The geopolitics and economics of why Iran would want to sell drones, who would want to buy them, why Russia is using them, what additional sanctions might be imposed on Iran and Russia (and others?) for the sale/purchase/use of these drones, what the ramifications of faulty or ineffective equipment could be, and what responses from other regional powers might be elicited gets messy. But, since nothing speaks like success, if these machines are effective, they’ll sell.
So, if the Republic of Armenia buys a few hundred of the drones, what happens? Having a tool is no guarantee of success. Knowing how to use it is critical. Even more important is having a broader strategy as part of which the tool in question can be used effectively.
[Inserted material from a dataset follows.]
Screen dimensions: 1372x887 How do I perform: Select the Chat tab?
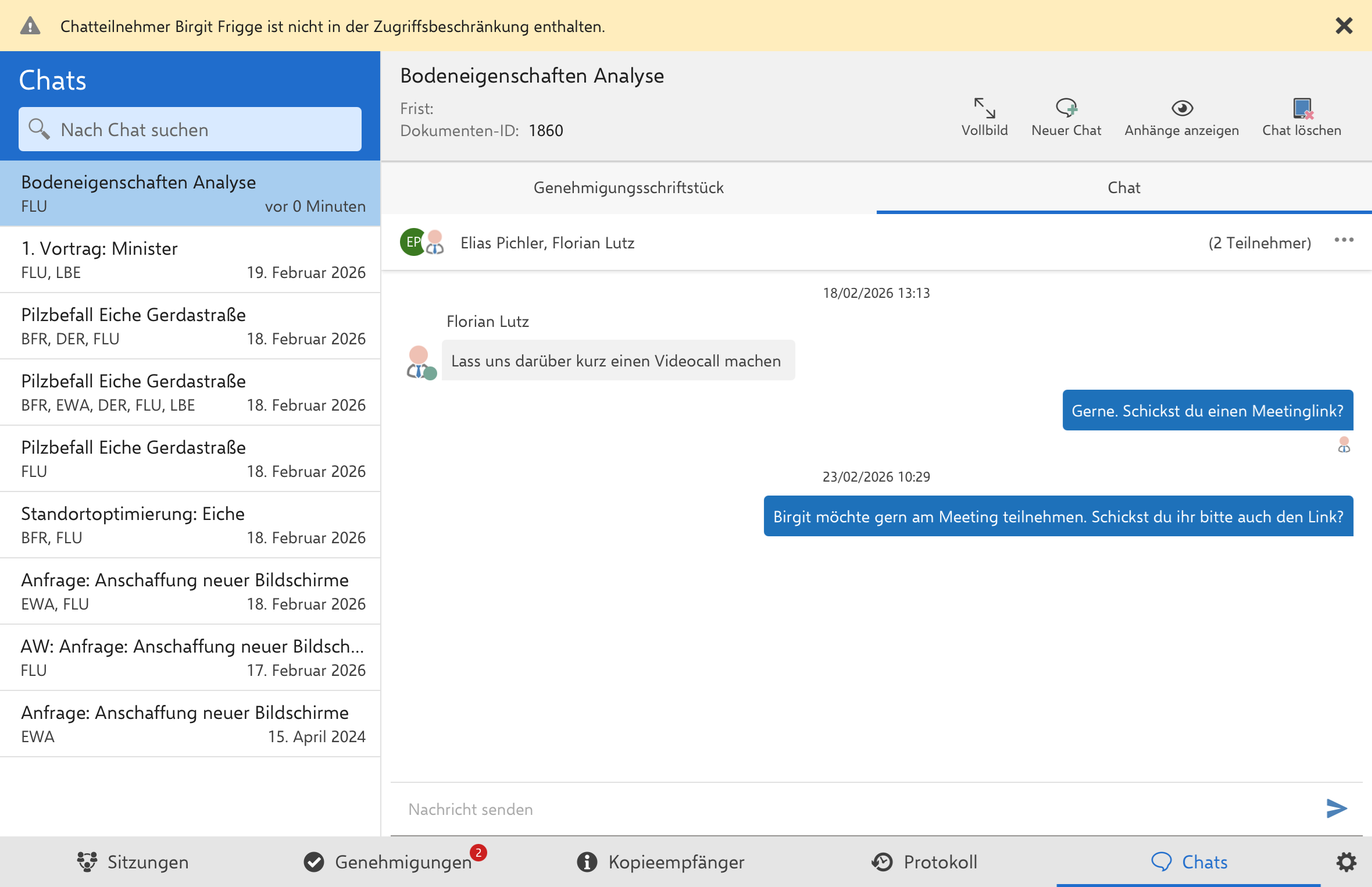(x=1123, y=188)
Since the Azeris (of course with outside help, primarily Turkey’s) outsmarted us in 2020 in part by using drone warfare in a way that was a first in world history, they clearly have developed sophistication on the drone use front. So it is incumbent on our side to go one step further and outsmart them as we did three decades ago. It will probably take something of a revolution in the thinking of our side’s (both republics’) military leadership which is likely, unavoidably, steeped in now-dated Soviet strategy. I suspect the same situation in Russia is contributing to its setbacks in Ukraine.
Ultimately, even if we do all of the above – build or buy the right, modern, relevant equipment; modernize strategy; outsmart the Turks – there has to be the political will to use this all to strike back at our mortal enemy of the moment, the Turks to our east. Here is where I suspect we fail. The current regime clearly lacks this will. In 2020, they gave orders to retreat when our forces were winning on some fronts. They did not use the best military hardware in their hands (what was the point of having Iskander missiles, just to show off at military parades?).
So what must be done? The drones should very definitely be purchased by the RoA, perhaps even with assistance from or by the Diaspora (to provide deniability/political cover). But just as certainly, either the Pashinyan regime has to develop a backbone, or it has to exit the leadership stage. The voters must come to see the necessity of this course.